Closed ledm closed 8 months ago
Happy to wait for a test. And maybe even @DrYool can give a thumbs up too?
sounds good, bud! Lemme hatch up a test then - I reckon it'll be a while for @DrYool to test since I believe he's not in next week, so we may as well merge after the test gets in :beer:
OK bud @ledm test in, ready to merge this from my side - you merge it whenever you reckon, before or after Andy ran a test, up to you :+1:
Any news from @DrYool on whether this works for him?
I guess it'll be hard until ol' Jassy is back online. Hopefully we'll know later this week?
theoretically/planned come back of Jasmine is le 7 du Novembre but let's see if that means actual functionality, data availability etc. We'll give a friendly ping to @DrYool then, I reckon - prob best to merge this now, methinks, so Andy can just grab the latest main
? But no rush at all :beer:
If you say so!
Hi Lee and V. OK, so I've done a git fetch
, etc., and appear to have updated my code. However, I still get this sort of error when I try this ...
Traceback (most recent call last):
File "/home/users/ayool/miniconda3/envs/bgcval2/bin/analysis_compare", line 8, in <module>
sys.exit(main())
^^^^^^
File "/home/users/ayool/bgcval2/bgcval2/analysis_compare.py", line 677, in main
load_yml_and_run(compare_yml, config_user, skip_timeseries)
File "/home/users/ayool/bgcval2/bgcval2/analysis_compare.py", line 589, in load_yml_and_run
download_from_mass(jobID, doMoo=do_mass_download, auto_download=auto_download[jobID], config_user=config_user)
File "/home/users/ayool/bgcval2/bgcval2/download_from_mass.py", line 418, in download_from_mass
os.chmod(outputFold, st.st_mode | stat.S_IWGRP)
PermissionError: [Errno 13] Permission denied: '/gws/nopw/j04/ukesm/BGC_data/u-cy837/'
Does this make any sense to you? This seems a slightly different error from before.
I really don't understand - I never understood permissions in linux.
This path is:
drwxrwsr-x 1 ldemora gws_ukesm 0 Oct 20 07:39 u-cy837
So you have permission to write to this path, (because I gave you permission already). The command that we're running adds group permissions.
Can you not change permission on someone else's file? How do I make it so that anyone in the group can change permissions?
Lee, I think you need to change that s
with an x
. But I think the problem here is that Andy doesn't need to do that - that chmod call should not happen if the dir has correct group permissions set by you, and you can do this once, on JASMIN
I want to avoid doing it manually every time we add a new job. It needs to be done in python.

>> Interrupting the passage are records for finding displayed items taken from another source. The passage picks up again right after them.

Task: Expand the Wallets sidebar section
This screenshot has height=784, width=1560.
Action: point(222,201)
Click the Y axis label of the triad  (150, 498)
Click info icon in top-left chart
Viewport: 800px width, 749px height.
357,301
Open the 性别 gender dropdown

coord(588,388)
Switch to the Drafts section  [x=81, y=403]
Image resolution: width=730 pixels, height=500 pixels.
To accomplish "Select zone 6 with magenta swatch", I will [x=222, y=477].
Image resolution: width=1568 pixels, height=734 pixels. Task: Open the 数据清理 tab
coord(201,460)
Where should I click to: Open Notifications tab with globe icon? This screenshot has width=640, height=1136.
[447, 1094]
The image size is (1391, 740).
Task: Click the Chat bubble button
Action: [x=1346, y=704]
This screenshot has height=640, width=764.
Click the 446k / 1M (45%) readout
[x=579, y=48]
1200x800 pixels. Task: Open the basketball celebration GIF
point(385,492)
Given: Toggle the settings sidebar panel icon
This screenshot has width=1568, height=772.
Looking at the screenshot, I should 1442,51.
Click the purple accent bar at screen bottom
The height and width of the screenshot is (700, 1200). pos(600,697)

A problem is that os.access()
can't tell the difference between user write permissions and group write permissions (probably because it's a tool that is supposed to work with both linux and windows and mac systems.)
At the moment, the logic here is:
jobId_download_dir = '/gws/nopw/j04/ukesm/BGC_data/u-cy837/'
bool = Can I write there?
if bool: grant others permissions
if not bool: print warning
But the logic should be:
jobId_download_dir = '/gws/nopw/j04/ukesm/BGC_data/u-cy837/'
bool = Can I write there?
bool2 = Can others write there?
if bool and bool2: do nothing
if bool and not bool2: grant others write permissions
if not bool: print warning.
The problem is, I have no way of getting bool2 set up in python, as os.access() only cares about if I can write it, not others.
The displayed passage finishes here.